> SOURCE DATA
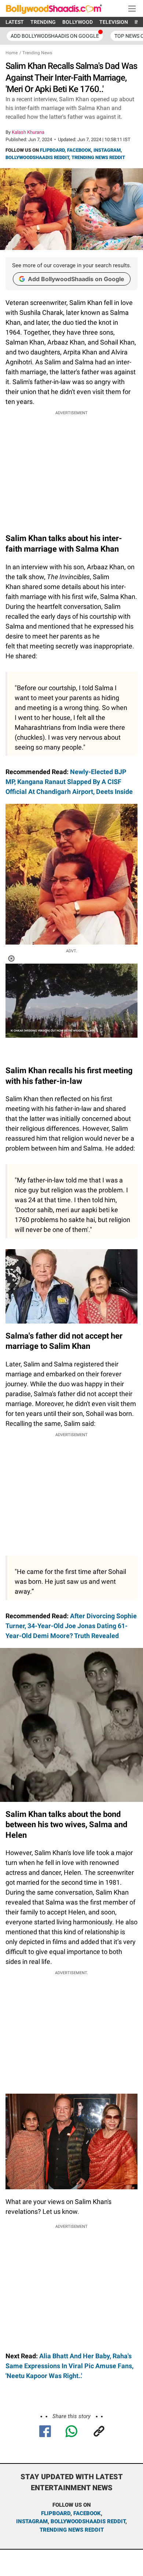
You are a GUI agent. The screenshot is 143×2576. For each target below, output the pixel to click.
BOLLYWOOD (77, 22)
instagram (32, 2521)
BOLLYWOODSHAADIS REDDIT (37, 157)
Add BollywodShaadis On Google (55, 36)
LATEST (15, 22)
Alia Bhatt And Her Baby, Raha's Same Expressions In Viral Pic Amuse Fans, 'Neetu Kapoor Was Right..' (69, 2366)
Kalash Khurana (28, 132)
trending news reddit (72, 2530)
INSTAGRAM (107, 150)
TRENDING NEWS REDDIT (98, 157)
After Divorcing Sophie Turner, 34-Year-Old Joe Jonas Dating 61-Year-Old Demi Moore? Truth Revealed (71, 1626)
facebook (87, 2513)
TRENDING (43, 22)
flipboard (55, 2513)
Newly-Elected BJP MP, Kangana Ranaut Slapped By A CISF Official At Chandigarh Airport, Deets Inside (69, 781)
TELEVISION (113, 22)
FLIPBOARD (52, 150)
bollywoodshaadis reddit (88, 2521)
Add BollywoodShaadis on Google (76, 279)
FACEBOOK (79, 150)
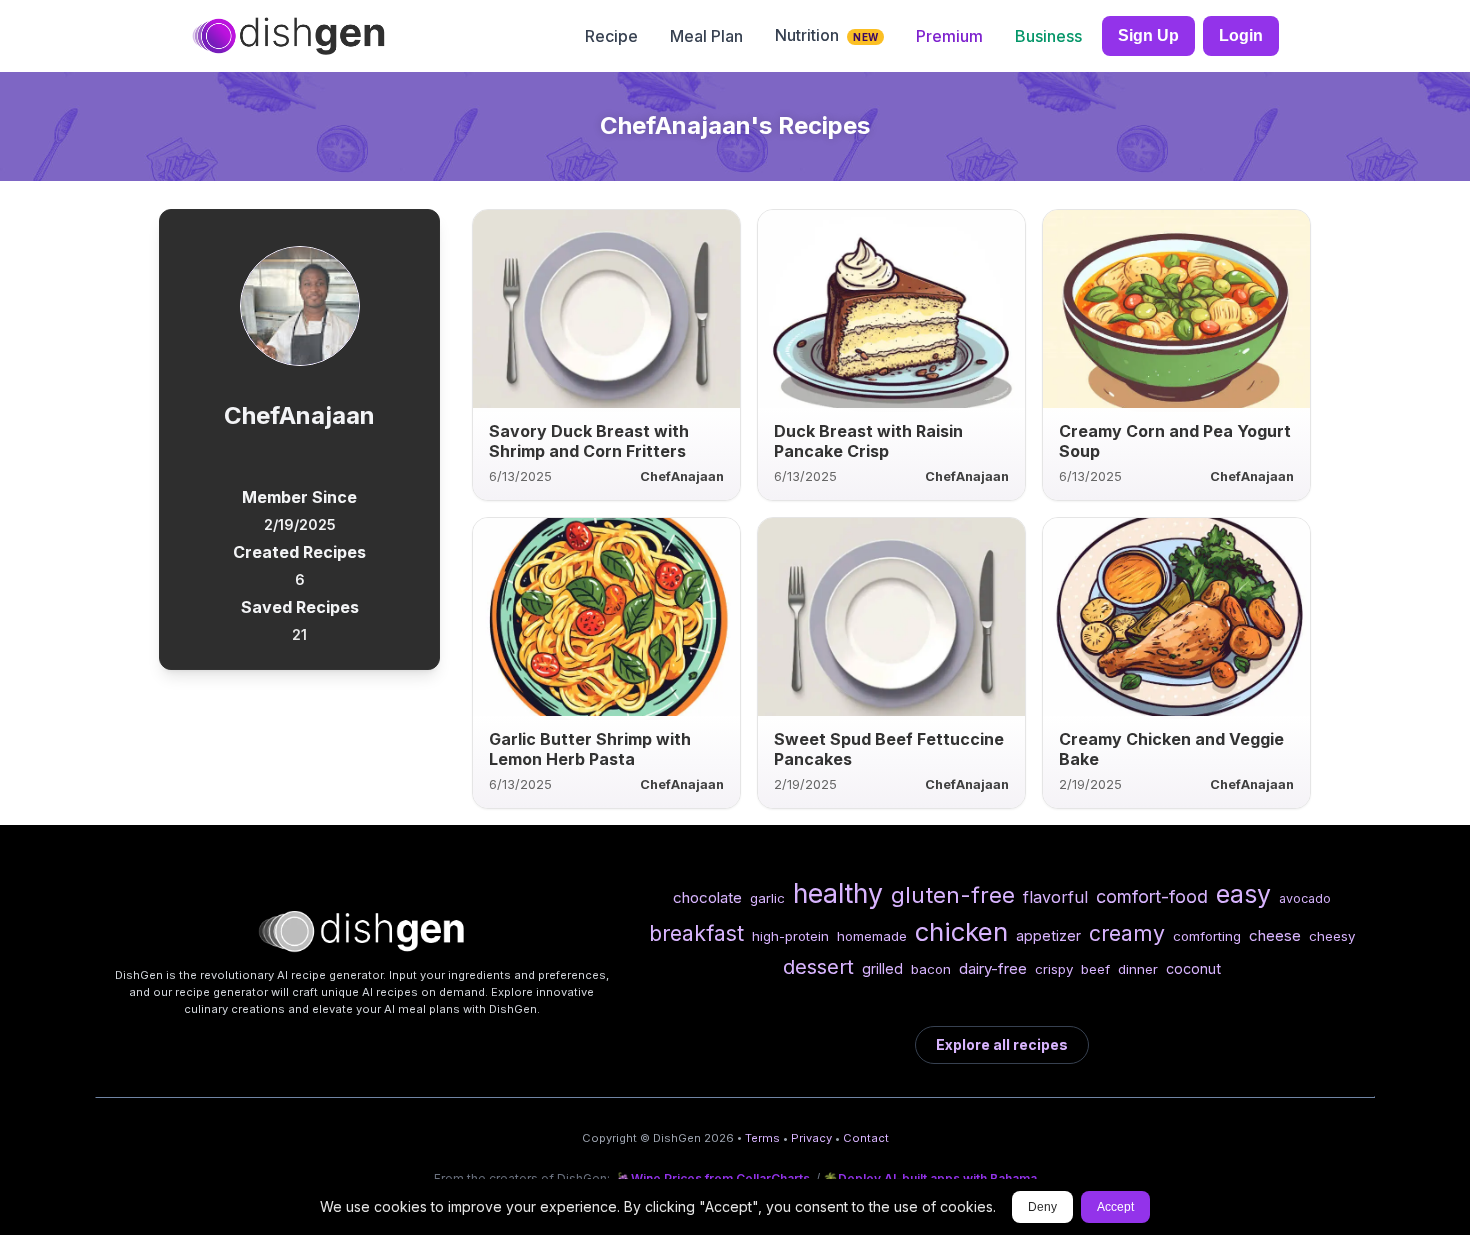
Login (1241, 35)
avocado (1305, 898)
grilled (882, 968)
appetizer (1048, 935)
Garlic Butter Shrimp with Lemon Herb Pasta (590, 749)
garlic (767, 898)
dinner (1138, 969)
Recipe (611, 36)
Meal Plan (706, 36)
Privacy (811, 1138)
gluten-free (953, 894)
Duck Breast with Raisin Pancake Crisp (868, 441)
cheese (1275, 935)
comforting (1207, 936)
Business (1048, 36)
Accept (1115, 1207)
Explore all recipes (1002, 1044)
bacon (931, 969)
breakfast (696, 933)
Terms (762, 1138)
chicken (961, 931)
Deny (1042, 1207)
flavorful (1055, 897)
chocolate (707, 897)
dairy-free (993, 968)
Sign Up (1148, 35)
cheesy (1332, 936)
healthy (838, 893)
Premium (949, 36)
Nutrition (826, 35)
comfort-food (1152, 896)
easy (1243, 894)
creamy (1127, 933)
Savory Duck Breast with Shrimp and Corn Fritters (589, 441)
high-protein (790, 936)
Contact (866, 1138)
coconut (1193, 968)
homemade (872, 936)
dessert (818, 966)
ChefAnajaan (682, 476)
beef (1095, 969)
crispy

> EXERCISE DETAILS
Output, line for line and exactly, the records above from their first line through the one with "trending news reddit (72, 2530)", both ends included, but no pictures.

> RESPONSE FOR THIS EXERCISE
You are a GUI agent. The screenshot is 143×2576. For each target below, output the pixel to click.
BOLLYWOOD (77, 22)
instagram (32, 2521)
BOLLYWOODSHAADIS REDDIT (37, 157)
Add BollywodShaadis On Google (55, 36)
LATEST (15, 22)
Alia Bhatt And Her Baby, Raha's Same Expressions In Viral Pic Amuse Fans, 'Neetu Kapoor Was Right..' (69, 2366)
Kalash Khurana (28, 132)
trending news reddit (72, 2530)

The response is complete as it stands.